- **EXERCISE DESCRIPTION**
Copy the records again from the line containing "Admission & Aid (323, 659)" down through the line containing "Nadpis: (177, 417)", swapping "Contact Us" for "Get in Touch" and leaving everything else the same.

- **SUPPLIED MATERIAL**
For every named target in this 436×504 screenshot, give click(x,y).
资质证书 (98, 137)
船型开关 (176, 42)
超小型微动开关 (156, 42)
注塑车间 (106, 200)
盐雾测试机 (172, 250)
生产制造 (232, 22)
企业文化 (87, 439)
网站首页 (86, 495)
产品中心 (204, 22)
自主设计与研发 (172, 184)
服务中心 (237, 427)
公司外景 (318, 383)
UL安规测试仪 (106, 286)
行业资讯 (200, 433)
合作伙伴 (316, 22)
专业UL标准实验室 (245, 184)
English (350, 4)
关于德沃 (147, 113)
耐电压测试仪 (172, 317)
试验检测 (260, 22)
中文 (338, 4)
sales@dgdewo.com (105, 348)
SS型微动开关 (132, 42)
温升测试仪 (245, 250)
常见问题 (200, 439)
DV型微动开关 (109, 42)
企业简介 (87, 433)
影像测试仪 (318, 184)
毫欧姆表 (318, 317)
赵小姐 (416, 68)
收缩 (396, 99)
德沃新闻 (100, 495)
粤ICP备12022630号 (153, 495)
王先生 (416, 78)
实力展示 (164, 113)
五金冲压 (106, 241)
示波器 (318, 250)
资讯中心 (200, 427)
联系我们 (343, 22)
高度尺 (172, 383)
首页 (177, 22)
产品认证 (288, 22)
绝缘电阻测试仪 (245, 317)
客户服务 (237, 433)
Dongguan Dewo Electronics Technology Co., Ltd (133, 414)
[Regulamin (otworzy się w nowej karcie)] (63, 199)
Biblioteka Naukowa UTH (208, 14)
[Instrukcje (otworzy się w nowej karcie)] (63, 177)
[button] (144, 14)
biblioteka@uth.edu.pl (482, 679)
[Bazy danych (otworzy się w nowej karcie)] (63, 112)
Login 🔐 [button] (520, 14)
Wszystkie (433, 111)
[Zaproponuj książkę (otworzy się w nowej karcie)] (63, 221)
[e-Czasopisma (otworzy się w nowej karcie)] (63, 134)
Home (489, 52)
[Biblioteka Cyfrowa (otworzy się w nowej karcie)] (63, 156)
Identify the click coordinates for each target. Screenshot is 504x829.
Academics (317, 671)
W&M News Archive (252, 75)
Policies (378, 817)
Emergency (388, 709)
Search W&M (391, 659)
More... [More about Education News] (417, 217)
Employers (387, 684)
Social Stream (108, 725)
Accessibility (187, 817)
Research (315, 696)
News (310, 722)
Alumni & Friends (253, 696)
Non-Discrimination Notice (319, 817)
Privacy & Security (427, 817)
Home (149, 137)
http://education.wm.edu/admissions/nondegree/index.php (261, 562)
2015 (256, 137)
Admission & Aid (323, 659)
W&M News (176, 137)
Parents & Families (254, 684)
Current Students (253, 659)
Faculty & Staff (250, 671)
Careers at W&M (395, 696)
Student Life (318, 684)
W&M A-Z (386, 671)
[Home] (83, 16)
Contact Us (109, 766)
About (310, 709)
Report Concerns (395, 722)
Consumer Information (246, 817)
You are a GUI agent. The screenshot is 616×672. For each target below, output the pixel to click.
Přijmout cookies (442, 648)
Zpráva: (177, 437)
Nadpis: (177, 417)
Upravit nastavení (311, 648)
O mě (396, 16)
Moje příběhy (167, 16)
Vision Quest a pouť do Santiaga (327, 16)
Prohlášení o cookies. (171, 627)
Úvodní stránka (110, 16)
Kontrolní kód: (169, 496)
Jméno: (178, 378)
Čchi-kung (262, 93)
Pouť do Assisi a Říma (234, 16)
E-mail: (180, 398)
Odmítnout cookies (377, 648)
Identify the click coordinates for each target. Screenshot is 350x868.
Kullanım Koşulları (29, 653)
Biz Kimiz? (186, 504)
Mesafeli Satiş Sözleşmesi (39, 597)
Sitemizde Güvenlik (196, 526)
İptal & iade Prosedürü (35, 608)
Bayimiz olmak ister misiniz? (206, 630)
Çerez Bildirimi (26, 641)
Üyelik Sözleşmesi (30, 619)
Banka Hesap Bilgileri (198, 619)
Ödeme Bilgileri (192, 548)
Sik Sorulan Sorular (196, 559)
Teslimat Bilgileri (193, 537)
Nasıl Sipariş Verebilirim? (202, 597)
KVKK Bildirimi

- **THE RESPONSE**
Admission & Aid (323, 659)
W&M News (176, 137)
Parents & Families (254, 684)
Current Students (253, 659)
Faculty & Staff (250, 671)
Careers at W&M (395, 696)
Student Life (318, 684)
W&M A-Z (386, 671)
[Home] (83, 16)
Get in Touch (109, 766)
About (310, 709)
Report Concerns (395, 722)
Consumer Information (246, 817)
You are a GUI agent. The screenshot is 616×672. For each target below, output the pixel to click.
Přijmout cookies (442, 648)
Zpráva: (177, 437)
Nadpis: (177, 417)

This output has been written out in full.